Is any regex
expression that return empty or null value if don't find match?
For example, I have regex which processes this log line:
May 5 23:00:01 99.99.99.99 %FRA-8-333344: Built inbound UDP connection 9999888811 for outside:11.111.111.11/47747 (11.111.111.11/47747) to net-9999:22.22.22.22/53 (22.22.22.22/53)
But sometimes logs are different for example one value is missing (example: connection id missing):
May 5 23:00:01 99.99.99.99 %FRA-8-333344: Built inbound UDP for outside:11.111.111.11/47747 (11.111.111.11/47747) to net-9999:22.22.22.22/53 (22.22.22.22/53)
My problem is that I want to handle this change, my idea is to return empty value if regex
don't find value. My next step is to build hive table, for this reason values extract from regex
must have right order, and for example UDP value cannot be written on connection id column.
Does anyone know solution of this problem? In R Language solution is very simple (str_extract_all) and array of regex expressions, but in Scala I Can't handle..
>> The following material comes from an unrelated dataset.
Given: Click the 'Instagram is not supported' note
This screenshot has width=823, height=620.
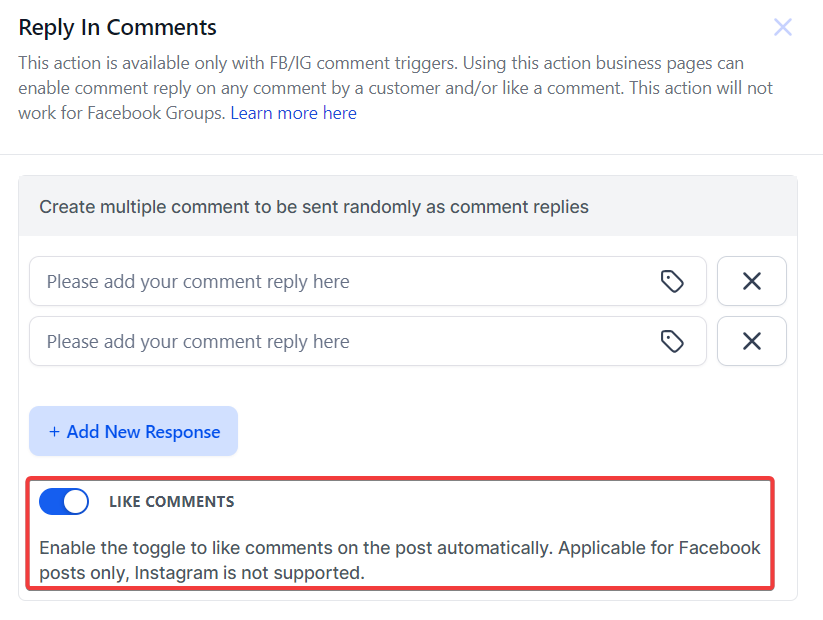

key-values from first log:
timestamp: May 5 23:00:01
Action: Built
protocol: UDP
connection_id: 9999888811
src_ip: 11.111.111.11
dst_ip: 22.22.22.22
src_port 47747
dst_port 53
key-values from second log:
timestamp: May 5 23:00:01
Action: Built
protocol: UDP
connection_id: **EMPTY/NULL/" "**
src_ip: 11.111.111.11
dst_ip: 22.22.22.22
src_port 47747
dst_port 53
For every help I will be grateful :)
UPDATE 28.06.2017
My regex: https://regex101.com/r/4mtAtu/1
My solution. I think it will be slow:
case class logValues(time_stamp: String, action: String, protocol: String, connection_id: String, ips: String, ports: String)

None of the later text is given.